Requirement:
Locate the line containing "Admisiones (262, 16)" in the entries below, then retype it and every later line exactly, leaving out pictures.

The records:
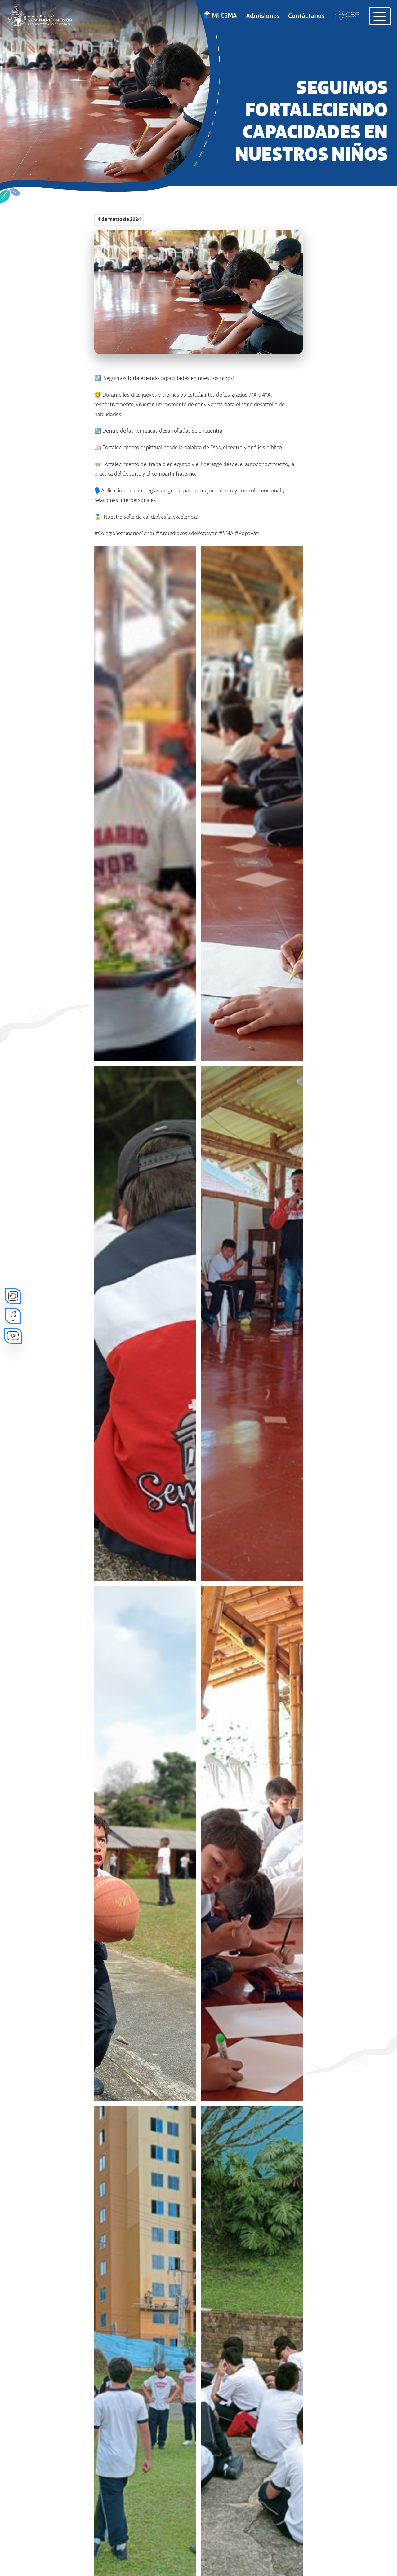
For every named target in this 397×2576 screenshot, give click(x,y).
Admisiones (262, 16)
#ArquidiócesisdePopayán (187, 533)
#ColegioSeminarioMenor (124, 533)
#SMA (226, 533)
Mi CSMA (224, 16)
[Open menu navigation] (380, 16)
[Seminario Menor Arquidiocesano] (39, 16)
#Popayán (247, 533)
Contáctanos (306, 16)
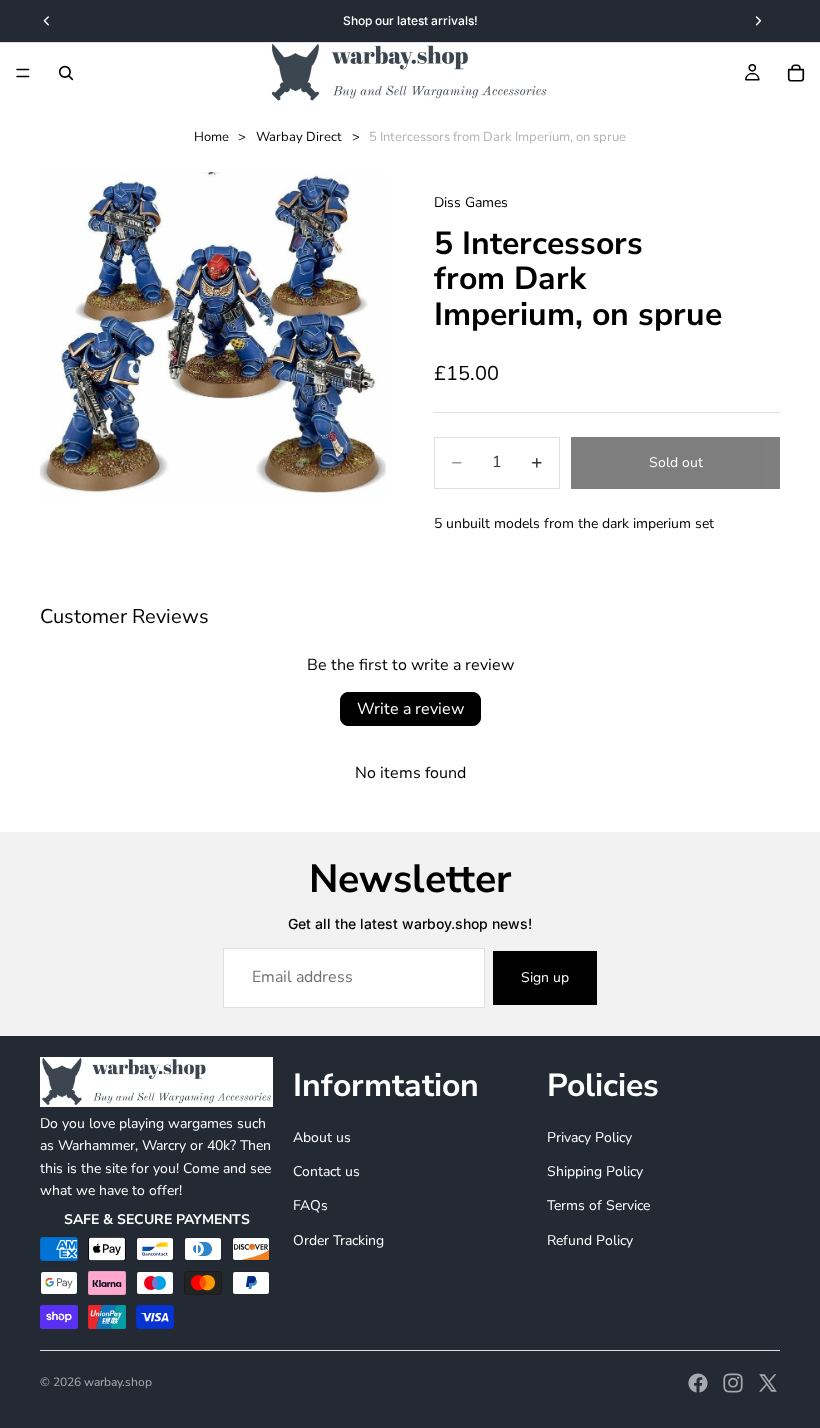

Finished task:
Admisiones (262, 16)
#ArquidiócesisdePopayán (187, 533)
#ColegioSeminarioMenor (124, 533)
#SMA (226, 533)
Mi CSMA (224, 16)
[Open menu navigation] (380, 16)
[Seminario Menor Arquidiocesano] (39, 16)
#Popayán (247, 533)
Contáctanos (306, 16)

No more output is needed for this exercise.